Linear Transformers
Introduction
How to rout information in a sequence of tokens? -> We use query + key matrices
- Query: what we are looking for (what info we want to extract)
- Key: what type of info the node contains (what info we have)
Inner product is used to rout (similarity between query and key). This is called soft-routing as it is a weighted average of all the keys (where inner product is larger).
Complexity is \( O(n^2) \), where n is the number of tokens (sequence length), embedding size is d.
\( Q \times K = n \times n \) -> where multi-head attention doesn't help, but the n matrix could be simplified into n/heads matrix.

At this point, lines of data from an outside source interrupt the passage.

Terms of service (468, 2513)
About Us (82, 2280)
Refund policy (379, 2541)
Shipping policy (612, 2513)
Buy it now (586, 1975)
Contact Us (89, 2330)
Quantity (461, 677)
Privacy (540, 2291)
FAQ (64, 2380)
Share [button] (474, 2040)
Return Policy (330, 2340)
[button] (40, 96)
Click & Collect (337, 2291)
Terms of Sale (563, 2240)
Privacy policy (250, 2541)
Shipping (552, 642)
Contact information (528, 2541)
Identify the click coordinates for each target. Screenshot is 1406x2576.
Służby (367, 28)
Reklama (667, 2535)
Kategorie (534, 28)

Ex. 4 heads -> 512 / 4 = 128
We can approximate Q into a low rank matrix, and complexity would be reduced to \( O(n) \).
Linear Transformer
\( \text{Attention} = \text{softmax}(\frac{QK^T}{\sqrt{d_k}})V \)
If the term inside the softmax is low rank, then we can reduce computation.
Eigenvalues of Q and K can be used to determine if matrix needs to be high or low rank. Results show that most of the times 128 is enough.
How to reduce dimensionality? We can use a random projection P before the self-attention layer.
\( \text{Attention} = \text{softmax}(\frac{Q(EK)^T}{\sqrt{d_k}})FV \)
So we introduce the E and F matrices (fixed, not learned). The term inside the softmax becomes nxk, while FV is kxn. The shapes so are correct for matmult.
Results
With large sequence lengths, the linear transformer keeps inference times constant, as it doesn't depend on the sequence length n but also on k. Complexity is reduced from \( O(n^2) \) to \( O(nk) \).
How to choose k?
\( k = \frac{5\log(n)}{c} \)
So it depends on n still? Complexity is \( O(n\log(n)) \) now.
However we can make it linear:
\( k = min { \theta(9d \log(d)), 5\theta(\log(n)) } \)
In the first case it is linear in d, in the second case it is linear in n. We can choose the minimum of the two. So it's enough to downproject the matrix to a dimension of about d.